DFT and molecular dynamics study of the optical and electronic properties of nitrobenzofurazan-based molecules for photovoltaic and nonlinear optical applications

This study explores the properties of small organic conjugated molecules based on nitrobenzofurazan (NBD), incorporating a donor-acceptor (D-A) system, using Density Functional Theory (DFT) and molecular dynamics simulations. These molecules, named NBD-Mi (where i ranges from 1 to 4), were analyzed with DFT and TD-DFT calculations (B3LYP/6-311G(d,p)) in acetonitrile solvent to determine their geometric, electronic, optical, binding energy, and charge transport properties.

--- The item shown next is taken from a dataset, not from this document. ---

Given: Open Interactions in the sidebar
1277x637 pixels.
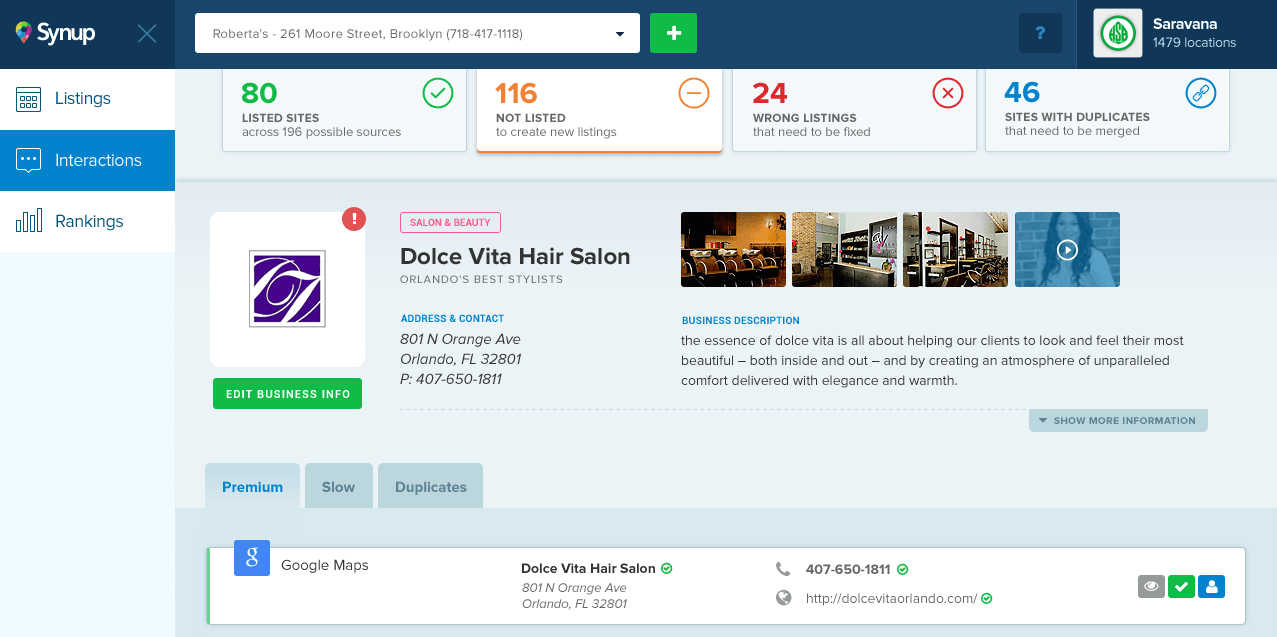Looking at the screenshot, I should click(x=97, y=160).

Radial distribution functions (RDFs) from molecular dynamics (MD) simulations provided insights into the spatial distribution of solvent molecules around NBD-Mi, while intermolecular interactions were modeled using Lennard-Jones and electrostatic potentials. Functionalizing NBD-Mi with suitable donor groups resulted in narrower bandgaps (ranging from 2.12 to 1.69 eV) and increased maximum absorption wavelength (λmax), thereby enhancing light-harvesting efficiency. These compounds exhibited lower binding energies (Eb = 0.299–0.472 eV), which suggests faster exciton dissociation due to significant charge transfer. Charge carrier mobilities for electrons and holes, calculated based on reorganization energy (λe, λh) values, indicate that these materials are effective for electron transport, resulting in solar cells with power conversion efficiencies (PCE) ranging from 7.1 % to 10.5 %. Additionally, the compounds displayed high static dipole moments (μtot), significant linear polarizabilities (αISO and αANISO), and substantial hyperpolarizabilities (β0 and γ0), highlighting their potential as excellent nonlinear optical (NLO) materials.